Kieran Healy

Posted
29 January 2003 @ 1pm

Tagged
Sociology

The Ecology of Open Source Software

I’ve been working on a a paper [pdf] about Open Source Software development with Alan Schussman, a graduate student in my department. It’s still in a very early state—- we’re really just kicking around a few ideas—- but some of the findings are interesting. The basic idea is to try to look at the social structure of the OSS development community a bit more closely. Here’s a neat picture of the basic finding, which is that OSS projects are fantastically skewed on several different measures of activity. (They have `power law’ type distributions.) We’re not the first people to notice this by any means, though I don’t know of other work that looks at as many projects as we do, and Internet-related research on power laws has focused on the topology of the Internet rather than the organization of software development communities. The working paper has much more by way of context, prior research and speculation about what explains this.

Here’s the abstract.

The Ecology of Open Source Software Development.
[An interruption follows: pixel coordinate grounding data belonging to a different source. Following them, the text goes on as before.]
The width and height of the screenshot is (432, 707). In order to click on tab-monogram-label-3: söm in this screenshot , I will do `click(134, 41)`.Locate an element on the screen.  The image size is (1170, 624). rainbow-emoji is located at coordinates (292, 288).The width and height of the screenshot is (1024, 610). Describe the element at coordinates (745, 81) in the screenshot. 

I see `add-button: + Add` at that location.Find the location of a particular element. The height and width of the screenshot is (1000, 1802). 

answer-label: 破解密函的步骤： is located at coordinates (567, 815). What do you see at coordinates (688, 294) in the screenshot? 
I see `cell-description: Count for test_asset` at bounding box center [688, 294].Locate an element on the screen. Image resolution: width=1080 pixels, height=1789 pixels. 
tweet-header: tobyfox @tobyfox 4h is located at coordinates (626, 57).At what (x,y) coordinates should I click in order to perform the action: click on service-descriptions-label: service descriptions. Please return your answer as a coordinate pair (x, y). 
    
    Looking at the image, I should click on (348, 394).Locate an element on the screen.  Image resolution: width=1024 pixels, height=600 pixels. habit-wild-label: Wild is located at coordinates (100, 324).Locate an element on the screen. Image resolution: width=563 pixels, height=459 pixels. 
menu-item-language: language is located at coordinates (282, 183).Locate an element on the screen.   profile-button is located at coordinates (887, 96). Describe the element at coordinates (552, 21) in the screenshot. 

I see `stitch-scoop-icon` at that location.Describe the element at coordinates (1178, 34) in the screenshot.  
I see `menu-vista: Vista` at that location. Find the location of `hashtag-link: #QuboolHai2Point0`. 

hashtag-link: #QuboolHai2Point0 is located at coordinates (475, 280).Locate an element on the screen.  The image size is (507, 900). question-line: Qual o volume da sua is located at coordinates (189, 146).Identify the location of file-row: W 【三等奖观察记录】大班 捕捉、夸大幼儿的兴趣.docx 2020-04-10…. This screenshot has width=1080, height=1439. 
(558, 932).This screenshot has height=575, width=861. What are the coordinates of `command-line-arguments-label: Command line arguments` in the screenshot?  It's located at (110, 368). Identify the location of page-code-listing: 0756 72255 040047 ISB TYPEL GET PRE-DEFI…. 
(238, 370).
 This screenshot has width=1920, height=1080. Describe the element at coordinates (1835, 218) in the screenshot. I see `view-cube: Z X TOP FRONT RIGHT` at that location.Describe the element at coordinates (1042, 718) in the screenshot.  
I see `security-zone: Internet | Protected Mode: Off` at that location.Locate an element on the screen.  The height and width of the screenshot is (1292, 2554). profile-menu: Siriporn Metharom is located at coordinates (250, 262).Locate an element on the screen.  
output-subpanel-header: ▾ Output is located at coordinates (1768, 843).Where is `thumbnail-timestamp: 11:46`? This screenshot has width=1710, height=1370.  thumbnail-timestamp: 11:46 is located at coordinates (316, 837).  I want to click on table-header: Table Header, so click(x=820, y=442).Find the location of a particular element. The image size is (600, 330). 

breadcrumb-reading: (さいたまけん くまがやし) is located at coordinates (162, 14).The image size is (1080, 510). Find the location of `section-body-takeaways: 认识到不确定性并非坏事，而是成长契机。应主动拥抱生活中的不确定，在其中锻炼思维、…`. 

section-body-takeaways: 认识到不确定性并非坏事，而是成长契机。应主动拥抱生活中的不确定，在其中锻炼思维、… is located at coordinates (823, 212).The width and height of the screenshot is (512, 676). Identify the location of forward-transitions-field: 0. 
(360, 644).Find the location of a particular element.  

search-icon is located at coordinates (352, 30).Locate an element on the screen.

Kieran Healy and Alan Schussman.

University of Arizona.

Abstract: Open Source Software (OSS) is an innovative method of developing software applications that has been very successful over the past eight to ten years. A number of theories have emerged to explain its success, mainly from economics and law. We analyze a very large sample of OSS projects and find striking patterns in the overall structure of the development community. The distribution of projects on a range of activity measures is spectacularly skewed, with only a relatively tiny number of projects showing evidence of the strong collaborative activity which is supposed to characterize OSS. Our findings are consistent with prior, smaller-scale empirical research. We argue that these find-ings pose problems for the dominant accounts of OSS. We suggest that the gulf between active and inactive projects may be explained by social-structural features of the community which have received little attention in the existing literature. We suggest some hypotheses that might better predict the observed ecology of projects.


3 Comments

Posted by
Iain J Coleman
29 January 2003 @ 5pm

A very interesting paper. Just one wee word of warning. It’s pretty unsafe to infer anything about the power law characteristics of a distribution if you’ve only sampled it across a couple of decades (i.e. a couple of factors of ten) of data. In your paper, the main point about the distributions is their skewness, and the power-law-like behaviour is a side point. That’s fine, and I’ve no quibbles with it. I just want to caution you against going too far down the power-law route in future work, unless you’re sure your data set covers enough orders of magnitude to support such an interpretation.


Posted by
Kieran Healy
29 January 2003 @ 6pm

Fair enough—as far as I can tell, in Internet research (and social science more generally), I haven’t seen much substantive interpretation of
‘power law’ type features such as the topology of the Internet. The stuff I’ve seen just says ‘Look at this shape—interesting, eh?’ but there’s much less about the mechanism producing that distribution. My main interest is in why so few projects are active, and what’s driving that, and (as you say) that point holds without making too much of the power law thing. It’s just highly skewed.


Posted by
Neel Krishnaswami
31 January 2003 @ 6am

A quick comment: there are many kinds of very important community assistance that don’t show up in the CVS logs. I’m doing a small language-development effort, and if you look at the logs I’m the only committer, and I do so relatively infrequently. However, that radically understates the amount of help I’ve gotten from the outside world.

There were a lot of theoretical CS papers that were essential to my design, and the authors have been uniformly receptive and helpful when I have emailed them about their papers. In fact, I’m applying to graduate school in CS this year, and it would be fair to say that all of my recommendation letters were made possible by meeting computer scientists who were interested in and supportive of what I have been doing. I guess this is a reputational effect like Tirole talks about, but I should point out that I got lots of help even before I started publishing my code, so community assistance is what got me to the point where I could start generating any reputational capital in the first place!

Incidentally, one substantial difference between computer science and economics is that you can find most papers for free in CS. Citeseer is free; JSTOR isn’t. This makes it much easier to track down references and try out state-of-the-art things when messing around with CS-type stuff.